**Task directions**
Restate word for word the lines below from the one that has "691x617 pixels." through the one that has "You are a computer-use agent.", keeping both and dropping all pictures.

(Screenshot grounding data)
= = = = =
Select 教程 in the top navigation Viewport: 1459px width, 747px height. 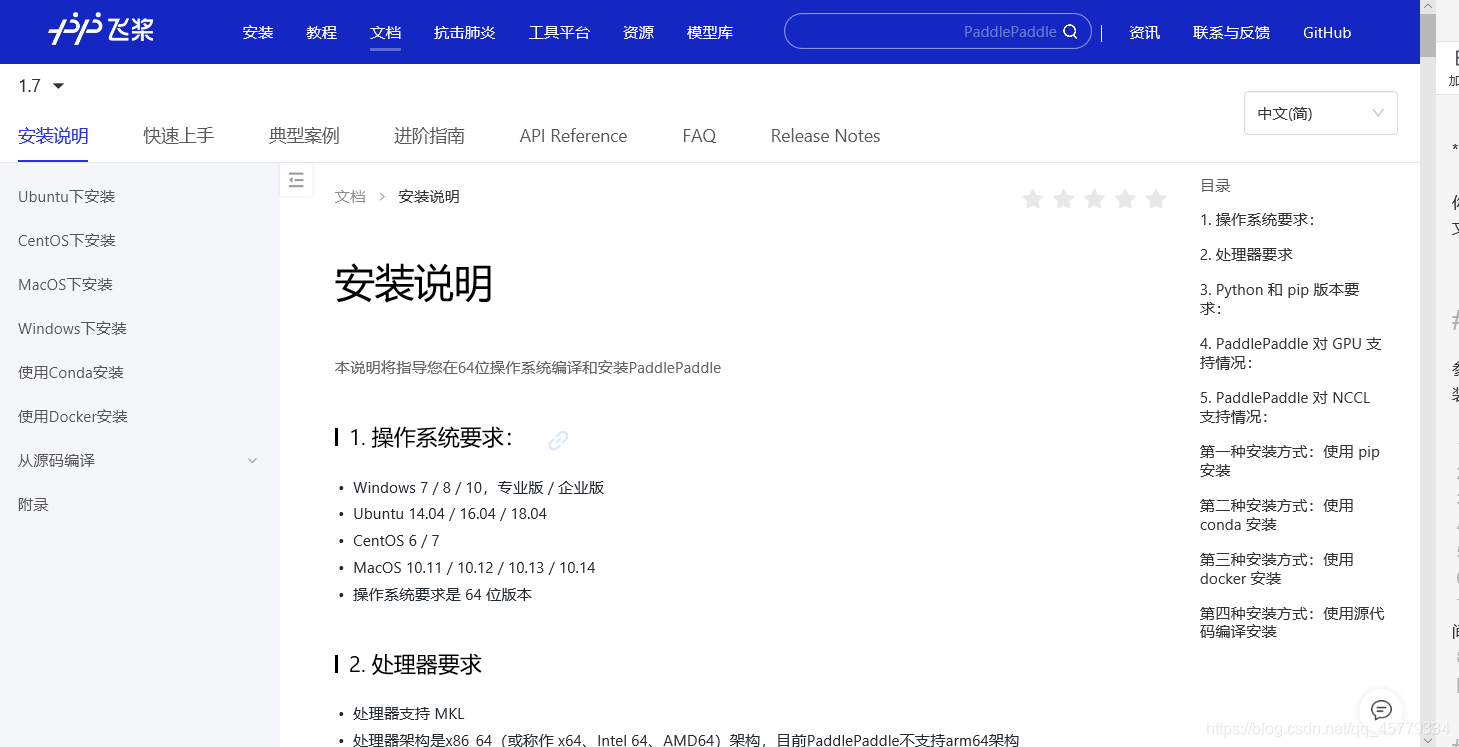[x=321, y=32]
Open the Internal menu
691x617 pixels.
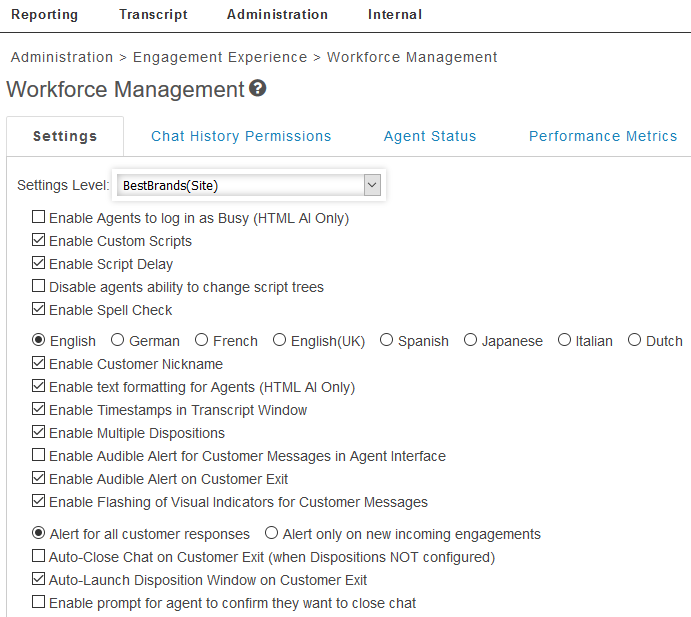pyautogui.click(x=394, y=14)
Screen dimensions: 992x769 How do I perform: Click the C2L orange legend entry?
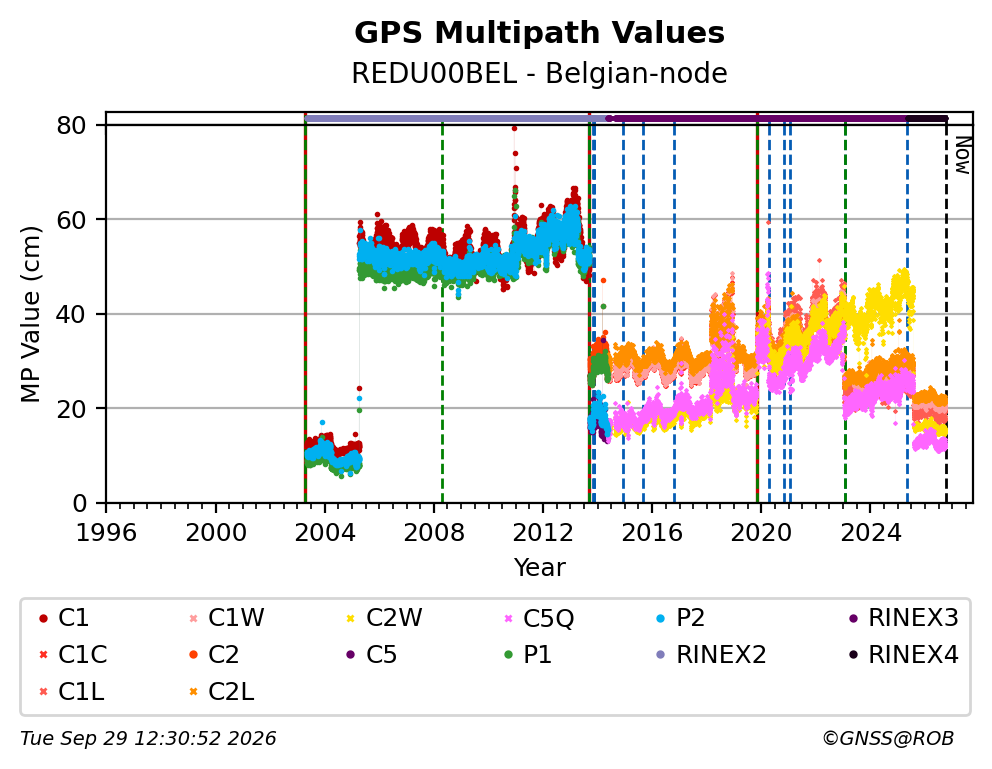point(222,692)

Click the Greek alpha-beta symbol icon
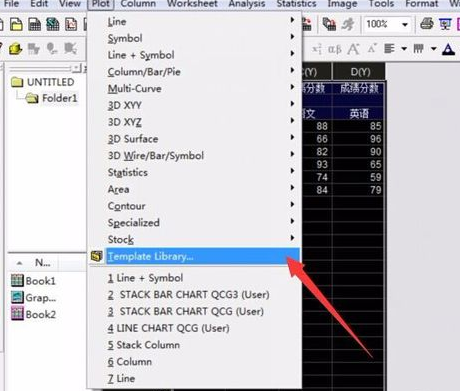pos(334,49)
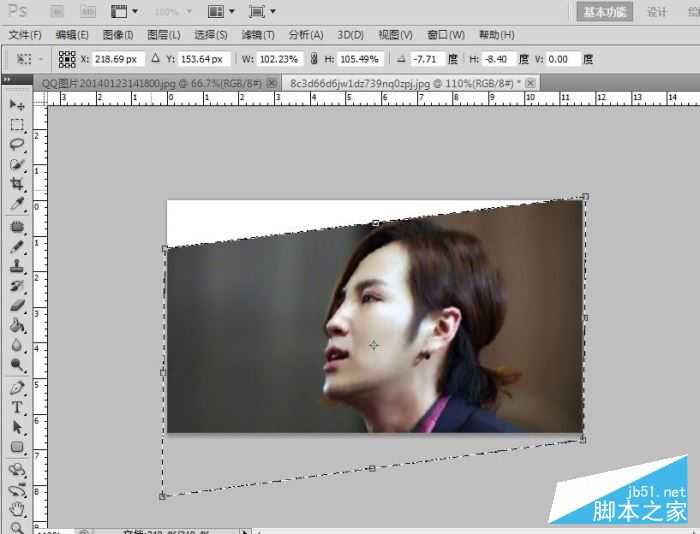Screen dimensions: 700x534
Task: Toggle the width-height link (maintain aspect ratio)
Action: pos(315,60)
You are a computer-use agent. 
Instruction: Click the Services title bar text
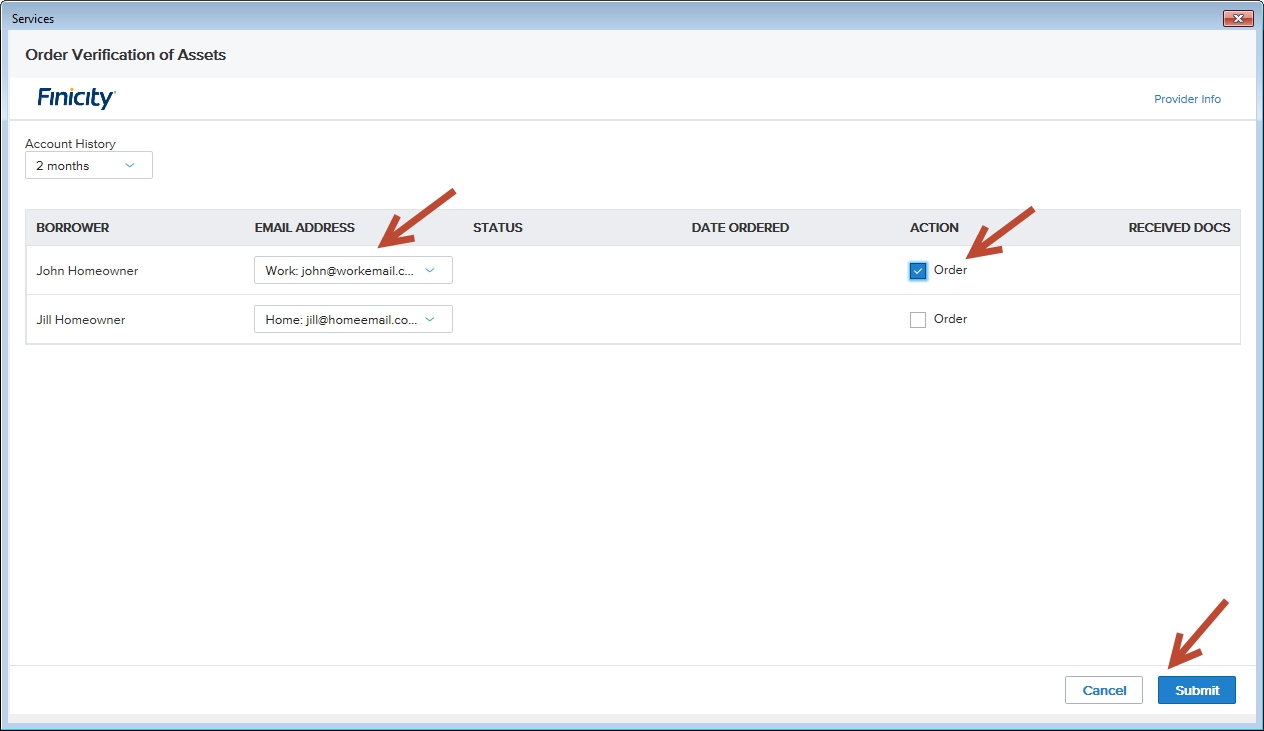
= = = = =
**Solution to this exercise**
691x617 pixels.
pyautogui.click(x=394, y=14)
Screen dimensions: 992x769 How do I perform: Click the C2L orange legend entry?
point(222,692)

Click the Greek alpha-beta symbol icon
pos(334,49)
Screen dimensions: 700x534
Task: Toggle the width-height link (maintain aspect ratio)
Action: pos(315,60)
You are a computer-use agent. 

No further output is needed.